When David Friedman, initially approached to be interviewed for a short film about children’s birthday party entertainers in New York City, opened up about a sexual abuse case involving his father and his younger brother, director Andrew Jarecki knew he’d stumbled upon the kind of story filmmakers wait their entire lives for. The resulting film, 2003’s Capturing the Friedmans, is a simultaneously poignant and grotesque depiction of a family and a community torn apart by unspeakable acts.

In the late 1980s, Arnold Friedman, a Long Island school teacher, and his 19-year-old son, Jesse, pled guilty to molesting students in an after-school computer class. Through talking-head interviews, a portrait emerges of two men seemingly railroaded by overzealous investigators who intimidated young boys into detailing acts of sexual violence that never occurred — shades of the McMartin preschool trial. But that image shifts as viewers learn that Arnold had revealed to others, including his wife, a therapist, and a journalist, that he had on different occasions assaulted other victims, including his younger brother.
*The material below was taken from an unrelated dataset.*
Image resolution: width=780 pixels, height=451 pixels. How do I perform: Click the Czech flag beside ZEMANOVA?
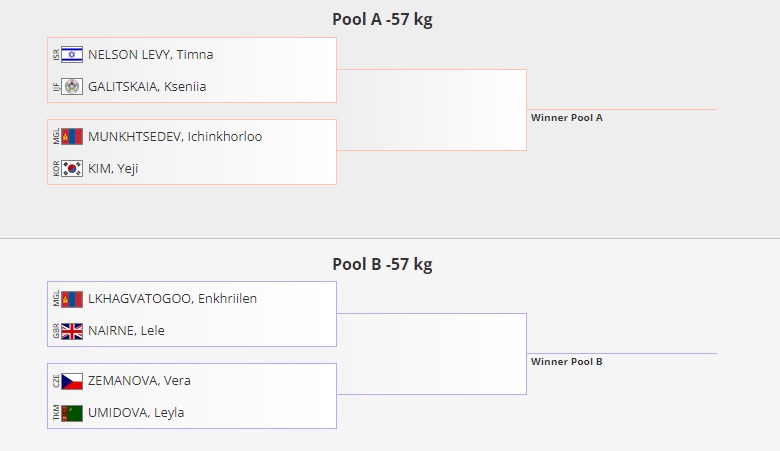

True crime filmmaking has at times illuminated and combated systemic injustice: Errol Morris’s The Thin Blue Line led to the release of the wrongfully imprisoned Randall Adams, while Jarecki’s 2015 series The Jinx resulted in Robert Durst’s being charged for the murder of Susan Berman. But there are no cut-and-dried takeaways with Capturing the Friedmans — Jarecki revels in cultivating ambiguity, perhaps to a fault. In the years following the film’s release, some have accused the director of playing fast and loose with the facts to tell a more enigmatic, and more fascinating, story. He omits mention of a codefendant, Ross Goldstein, who pled guilty and testified that he and Arnold and Jesse Friedman had assaulted students, and several former students have said that their accounts of sexual abuse by the Friedmans were neither coerced nor the result of hypnosis. While tackling these issues head-on would have strengthened the film, for all its flaws it’s still a mesmerizing work, and its message that sometimes there are no pat conclusions is a powerful one.
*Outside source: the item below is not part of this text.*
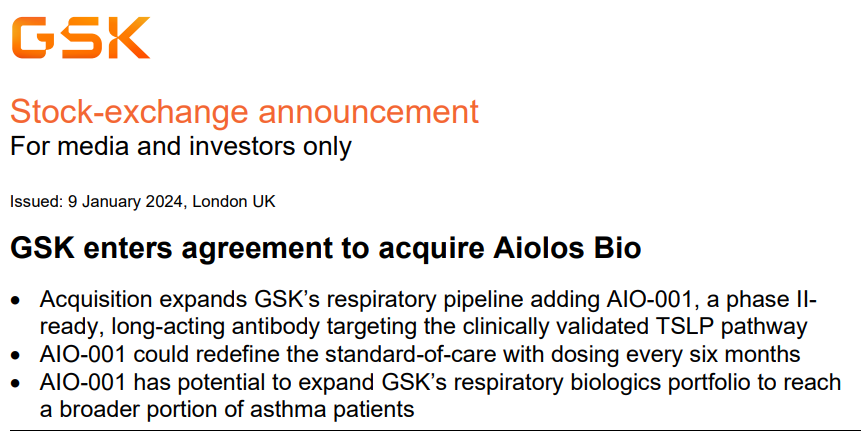This screenshot has height=442, width=865.
Task: Click the first bullet point marker
Action: click(15, 300)
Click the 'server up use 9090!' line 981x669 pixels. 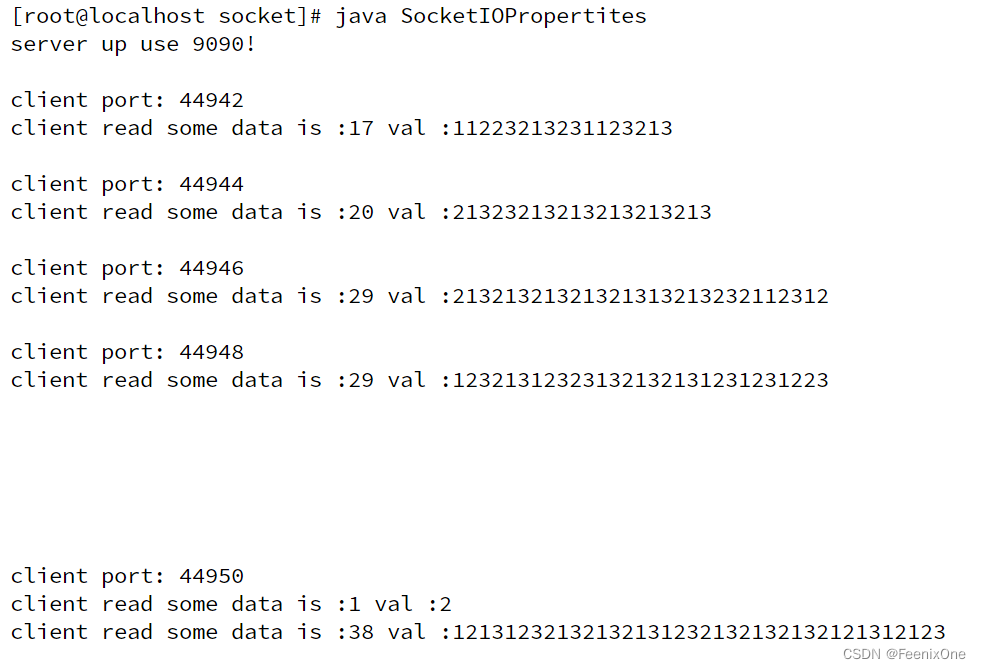[x=133, y=44]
If the film has an agenda, it’s the argument that Jesse Friedman is, if not definitively innocent, nevertheless also a victim, haunted by the sins of a father whose childhood was filled with horrors. The director’s vivid, startlingly intimate portrayal of a devastated family has the feeling of a Greek tragedy. Skillful interviews and the use of home movie footage give the subjects depth; the Friedmans chronicled their lives with a fervor more typical of the Instagram generation, filming agonizing fights as the schism between the Friedman sons and Elaine widened to a chasm. More than seamy details about the abuse and the trial, it’s this painfully honest depiction of a family slowly falling apart that will linger with viewers.